> **The task**
Could you write out the records below exactly as they appear?

----- Input records

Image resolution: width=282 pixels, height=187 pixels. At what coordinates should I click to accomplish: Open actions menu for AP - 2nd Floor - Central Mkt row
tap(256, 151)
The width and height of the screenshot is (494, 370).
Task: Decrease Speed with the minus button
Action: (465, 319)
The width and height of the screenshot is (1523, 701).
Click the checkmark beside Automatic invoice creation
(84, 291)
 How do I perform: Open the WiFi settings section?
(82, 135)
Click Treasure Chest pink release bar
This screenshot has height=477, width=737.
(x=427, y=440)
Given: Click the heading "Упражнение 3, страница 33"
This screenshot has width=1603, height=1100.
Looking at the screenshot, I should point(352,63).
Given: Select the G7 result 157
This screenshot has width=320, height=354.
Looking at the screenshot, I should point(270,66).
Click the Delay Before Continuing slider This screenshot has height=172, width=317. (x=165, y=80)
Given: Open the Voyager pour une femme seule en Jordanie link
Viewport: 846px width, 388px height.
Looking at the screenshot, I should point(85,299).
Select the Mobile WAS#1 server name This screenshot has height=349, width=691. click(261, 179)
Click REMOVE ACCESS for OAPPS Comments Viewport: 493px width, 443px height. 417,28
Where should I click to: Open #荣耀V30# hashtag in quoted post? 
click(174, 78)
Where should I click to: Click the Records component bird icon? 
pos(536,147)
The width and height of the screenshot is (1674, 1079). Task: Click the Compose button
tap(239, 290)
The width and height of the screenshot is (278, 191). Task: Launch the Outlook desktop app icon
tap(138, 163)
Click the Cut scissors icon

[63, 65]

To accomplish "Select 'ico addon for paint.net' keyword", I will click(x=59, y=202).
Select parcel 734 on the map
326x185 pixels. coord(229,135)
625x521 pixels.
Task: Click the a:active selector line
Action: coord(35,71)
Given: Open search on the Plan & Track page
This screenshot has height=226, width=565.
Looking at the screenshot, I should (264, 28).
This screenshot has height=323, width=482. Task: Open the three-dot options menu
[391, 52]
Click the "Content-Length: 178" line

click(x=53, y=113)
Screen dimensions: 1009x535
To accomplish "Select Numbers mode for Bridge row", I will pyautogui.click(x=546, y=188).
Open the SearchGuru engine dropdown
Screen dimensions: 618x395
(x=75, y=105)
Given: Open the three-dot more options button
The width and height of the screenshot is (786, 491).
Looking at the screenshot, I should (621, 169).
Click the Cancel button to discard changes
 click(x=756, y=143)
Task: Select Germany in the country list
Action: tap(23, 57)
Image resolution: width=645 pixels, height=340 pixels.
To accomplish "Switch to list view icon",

----------

> **Task response**
Image resolution: width=282 pixels, height=187 pixels. At what coordinates should I click to accomplish: Open actions menu for AP - 2nd Floor - Central Mkt row
tap(256, 151)
The width and height of the screenshot is (494, 370).
Task: Decrease Speed with the minus button
Action: (465, 319)
The width and height of the screenshot is (1523, 701).
Click the checkmark beside Automatic invoice creation
(84, 291)
 How do I perform: Open the WiFi settings section?
(82, 135)
Click Treasure Chest pink release bar
This screenshot has height=477, width=737.
(x=427, y=440)
Given: Click the heading "Упражнение 3, страница 33"
This screenshot has width=1603, height=1100.
Looking at the screenshot, I should point(352,63).
Given: Select the G7 result 157
This screenshot has width=320, height=354.
Looking at the screenshot, I should point(270,66).
Click the Delay Before Continuing slider This screenshot has height=172, width=317. (x=165, y=80)
Given: Open the Voyager pour une femme seule en Jordanie link
Viewport: 846px width, 388px height.
Looking at the screenshot, I should point(85,299).
Select the Mobile WAS#1 server name This screenshot has height=349, width=691. click(261, 179)
Click REMOVE ACCESS for OAPPS Comments Viewport: 493px width, 443px height. 417,28
Where should I click to: Open #荣耀V30# hashtag in quoted post? 
click(174, 78)
Where should I click to: Click the Records component bird icon? 
pos(536,147)
The width and height of the screenshot is (1674, 1079). Task: Click the Compose button
tap(239, 290)
The width and height of the screenshot is (278, 191). Task: Launch the Outlook desktop app icon
tap(138, 163)
Click the Cut scissors icon

[63, 65]

To accomplish "Select 'ico addon for paint.net' keyword", I will click(x=59, y=202).
Select parcel 734 on the map
326x185 pixels. coord(229,135)
625x521 pixels.
Task: Click the a:active selector line
Action: coord(35,71)
Given: Open search on the Plan & Track page
This screenshot has height=226, width=565.
Looking at the screenshot, I should (264, 28).
This screenshot has height=323, width=482. Task: Open the three-dot options menu
[391, 52]
Click the "Content-Length: 178" line

click(x=53, y=113)
Screen dimensions: 1009x535
To accomplish "Select Numbers mode for Bridge row", I will pyautogui.click(x=546, y=188).
Open the SearchGuru engine dropdown
Screen dimensions: 618x395
(x=75, y=105)
Given: Open the three-dot more options button
The width and height of the screenshot is (786, 491).
Looking at the screenshot, I should (621, 169).
Click the Cancel button to discard changes
 click(x=756, y=143)
Task: Select Germany in the country list
Action: tap(23, 57)
Image resolution: width=645 pixels, height=340 pixels.
To accomplish "Switch to list view icon",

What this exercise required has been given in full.